IngwiePhoenix opened this issue · comments

I am currently trying to look for a way to strip function definitions and the likes from C source files to use in the V language as a basis for writing wrappers.

Short summary:

struct my_struct_s {int a;};
void something(struct my_struct_s* s);

becomes:

#include "my_struct.h"
struct C.my_struct_s {
  a int
}
fn C.something(C.my_struct_s)

This works with enums, unions and the likes the same way. But to get there I ned to extract related information from header files.

Is it possible to use mpc to do this? And if so, how?

Short answer: no

Long answer: yes

Basically the complete and full parsing of C is difficult because typedefs can mean you don't know if a symbol is a type or an identifier and this changes how you parse things dynamically. It means you will probably struggle to parse it using a grammar only approach since when parsing C you need to evaluate typedefs as you encounter them.

However since mpc allows you to have callbacks or functions you apply associated with particular parsing rules when you build your parser via the functional approach it probably is possible to hack something together which allows for the parsing of C.

Some subset of C may well be fairly straight forward but ultimately I think if you want to parse the complete language of C you are in for a difficult time if you want to do it via mpc.

I am sorry I only get to see this answer now... oops.
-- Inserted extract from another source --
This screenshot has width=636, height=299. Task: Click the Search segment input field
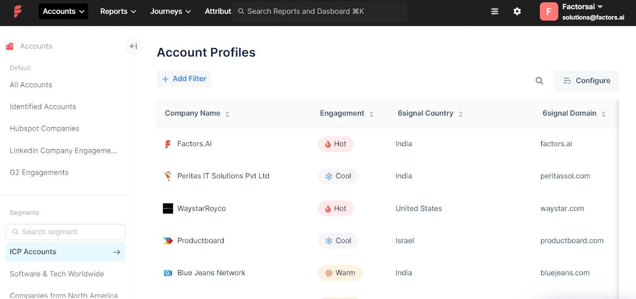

So if I understand correctly: Parsing the raw syntax should be possible, at least to generate an AST. But actually extracting full information would mean I would have to evaluate typedefs (as in, creating a typemap as I go and resolving defined types off that as they are encountered)? That would be perfectly fine, as V compiles to C there is no real need to fully resolve types - just to get the plain definition of other symbols (i.e. translate libraryType funcName(); to the equivalent notation in V, which would be fn C.funcName() C.libraryType).

Again, sorry for the super late reply!